Maybe I'm just a bad person, but I can't help feeling sad and frustrated. I know I should just cut this person off, but I can't seem to stay away. I don't even really LIKE him, it's something different. Maybe I should just put this down to being young and restless and doing long distance. This other person is never going to give me the time of day (I've tried so many times to meet up and he's never responded), he just likes to tease me and mess with me, because he knows he can :( my friends say, you're so attractive, you could have anyone you want, but that's not true, I can't. All I want is his attention, that's it. And I find when I get that, for a few minutes or whenever, I feel better, like I've achieved something. I can recognise how unhealthy it is, and I shouldn't even be feeling this way when I'm with someone else :(
For the record, I'm not cheating on my boyfriend, but last night it was like this person was trying to make me. He knows I'm with someone else, and he's still doing this.. I told him I was going to sleep, and he just seemed to find it hilarious. It's all my fault for letting him in each time anyway.

I'm just typing this here because I feel like too much of an awful person to tell any of my friends, please don't hate me.
ophelia11: (Default)
I started writing that entry last night and then exited the screen because I realised I was way too tired to be writing it. I feel tons better today. Just had a really relaxed morning and gonna read through my dissertation, maybe edit and write a bit before a friend comes round this afternoon. I even feel like I look better today. I remember saying to someone I dated last year, that I had got way more beautiful lately, but now I feel like I've hit the peak and am going downhill. Everything has taken it's toll and I've always had sad eyes.... maybe it's just in my mind though, because I do look good today. Maybe it's all to do with how we feel. (Just gonna be unapologetically narcissist.)





I don't know if that's gonna work.
I'm wearing a new dress my boyfriend ordered ages ago and it just arrived yesterday. It's a bit small around my hips so I'll have to wear tights with it if I go out. I guess I should feel happy with being tall and somewhat willowy anyway. Just wanna keep working out, eating carrots and hummus. I wanna eat healthily but I also wanna eat vegan, and that's way harder than it sounds.
My boyfriend is so cute btw. Don't wanna post a picture but I'm in love with the way he looks in this one photo when he had a moustache. Everyone told him it looks bad, but that look just kills me! He has the most sensitive green eyes too. I don't think I've ever been with someone with green eyes before. Anyway, now he's cut his hair really short and shaved :( he still looks cute, but I'm hoping he'll let his hair get long and messy again. Shit, I never thought I'd fall for a french guy who's both shorter and younger than me.

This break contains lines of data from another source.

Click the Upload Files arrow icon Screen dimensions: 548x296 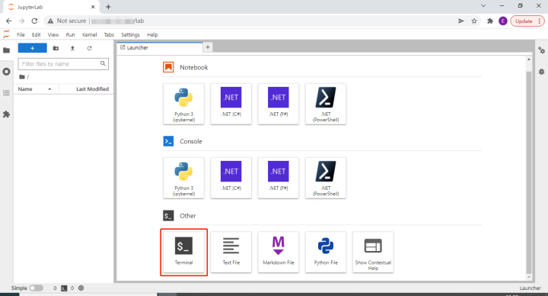72,48
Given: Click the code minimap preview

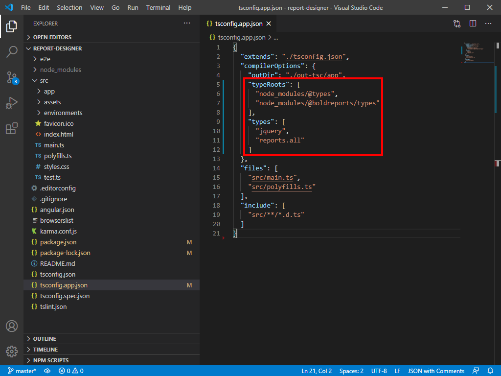Looking at the screenshot, I should coord(472,51).
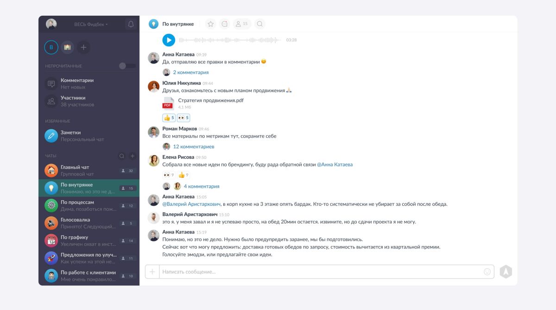Search messages using header magnifier icon

(x=259, y=24)
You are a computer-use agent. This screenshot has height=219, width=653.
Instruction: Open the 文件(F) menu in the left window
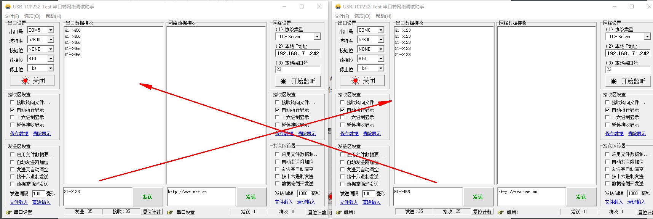click(11, 16)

Well anyway, I'm gonna do some reading then some stretching and then go buy some hair dye with my friend. Need to write back to Jesse too!!
And I'm gonna be working Monday-Thursday. Kill me.
I bashed my nail earlier and I swear to god it was the most painful thing I've experienced since getting my tattoo.

eurovision

May. 14th, 2017 12:36 pm
ophelia11: (Default)
Watching eurovision on my own, it sucks a bit. I normally like to go to parties and get pissed and go on twitter. I was too exhausted to socialise tonight anyway. We have a new girl at work and I've been training her, and she's really nice, but talking all day just knackers me. It meant I didn't get to be on my own with my other co-worker too who is really quiet and we normally like to talk. Anyway, the girl is really nice and we have a lot in common, but it's the weird moment when you're still getting to know each other.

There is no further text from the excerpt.